Tuesday, August 19, 2014

And I would have gotten away with it too, if it weren't for you kids and your meddling hormones


I think at some point we all  promise ourselves never to get old and lame. For me, the day I start identifying with Principal Vernon in the Breakfast Club, I will have lost sight of everything and might as well give up. Having revisited The Breakfast Club last night, I thankfully can say, I’m only part of the way there. I can still vividly recall (bear with me, 8 years ago feels like a lot when you are 24) being in high school, and feeling bored and disinterested in most literature geared towards my age group. I couldn't identify with the characters I was reading, they all felt reductive, and while I knew I couldn’t be ( and wasn't) the only teen who liked learning for the sake of learning it certainly felt like it. Being smart in the books I read meant something different than I wanted it to. It meant girls read Jane Austen, wore oversized glasses, were painfully shy, and could do their advanced math homework in 10 minutes. I hated reading Jane Austen, (sorry bros, can’t staaaand reading it) I didn’t wear glasses, I wasn’t shy or embarrassed to be smart, and I certainly wasn’t taking advanced math. I wanted to see kids engaged in the world - who cared about what was happening. Kids who took an interest in culture, who could be brilliant and still get a D in trigonometry.

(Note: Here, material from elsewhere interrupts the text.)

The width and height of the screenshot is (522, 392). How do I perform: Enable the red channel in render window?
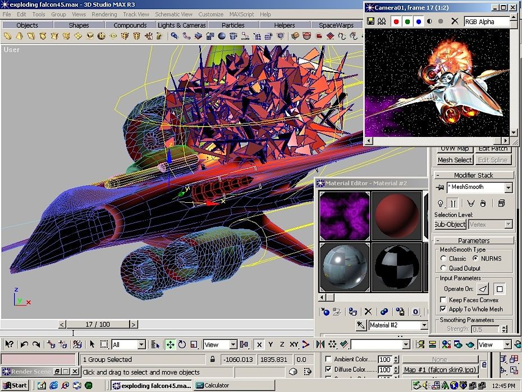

I don’t doubt they were out there somewhere, in fact, they were my friends. Some of the smartest, most interesting people I know are the people I slacked off in French class with, but it bugged me not to see them in books. I’m sure that had I not been stubbornly independent and focused on being self reliant I probably could have found YA fiction vastly more suited to the way I saw the world. It is incredibly exciting to live in a world where YA has taken off so rapidly and grown so exponentially. As someone who knows the struggle of getting self described “non-readers” to read having so many more options and access points to literature for young minds is incredible. (My thoughts on how a good book can make a difference, and the importance of reaching kids through books later.) Despite all the growth in the genre, I still find myself frustrated, and pondering whether I am just too old. I find myself rolling my eyes, sighing, and dismissing characters and motivations because “really, seriously? I know they’re 16 but come on and stop acting so ridiculously.”  Books that seemingly have huge followings, and hundreds of thousands of readers who speak to the credibility and relatability of the book.

Upon review I have found I vastly preferred Snicket’s A Series of Unfortunate Events, Trenton Lee Stewart's’ Benedict Society Series, and Pseudonymous Bosch’s Secret Series to anything coming out for the 14-18 age group - which makes me feel like perhaps there is still something missing from YA. Both of these series follow the adventures of exceptionally intelligent, caring, and perceptive kids who, when faced with adult sized problems, solve them with wit, brilliance, and emotional fortitude that I admire. the authors treat their character, and intended audience with no pretense of lacking anything due to their age. All hallmarks of my all time number one book series ever as well. (oh my god you guys, Harry Potter. It’s Harry Potter.)  It’s almost as if turning 15 means losing your sense of adventure, wonder, and desire to be intelligent and instead it is replaced with a need to be involved in a tragic love story. Alright, I admit, that is kind of what happens when you go to high school; but did Hermione Granger teach us nothing? Can we not face the perils and hazards of navigating new found love (and hormones) while also maintaining intelligence, passion for knowledge, thirst for justice, and a sense of adventure? Why should the climax of every YA novel involve a break up fraught with outside complications? Or why should the solution always be involve absolution and social acceptance?

Being a teenager is about so much more than first relationships - and it comes in so many shapes, sizes, and colors. That’s the really cool thing, there isn't one way to be a teenager, or really to be anyone, so I am frustrated that YA fiction is coming up “50 Shades of Pale: Average White Kids Who Are Given Problems Fall in Love.” My grumping has led me to feel like my dad, who spends a lot of time telling me my favorite famous people have negative brain cells, and that all songs on the radio sound alike. I love my Dad (Hi Dad!) and he is probably right about the negative brain cells thing, and I’m not about to call him old, I’m just saying, those are marks on my yardstick to being old and too much like Principal Vernon.

There is some amazing YA fiction out there (I’ll even recommend some in upcoming post!), and naturally even stories about privileged white teenagers beating the inordinate odds of a high school class system to fall in love before they go to college and he cheats on her with a cheerleader while she knocks boots with the alterna-crowd has its place. However, I’d really like to see more works of YA that don’t make me feel like these two:

Am I missing out here? What are your favorite Young Adult novels?

*But you all know I secretly completely aspire to be Statler and Waldorf, right? I mean look at thos eyebrows - what I wouldn't do to have those caterpillars on my face.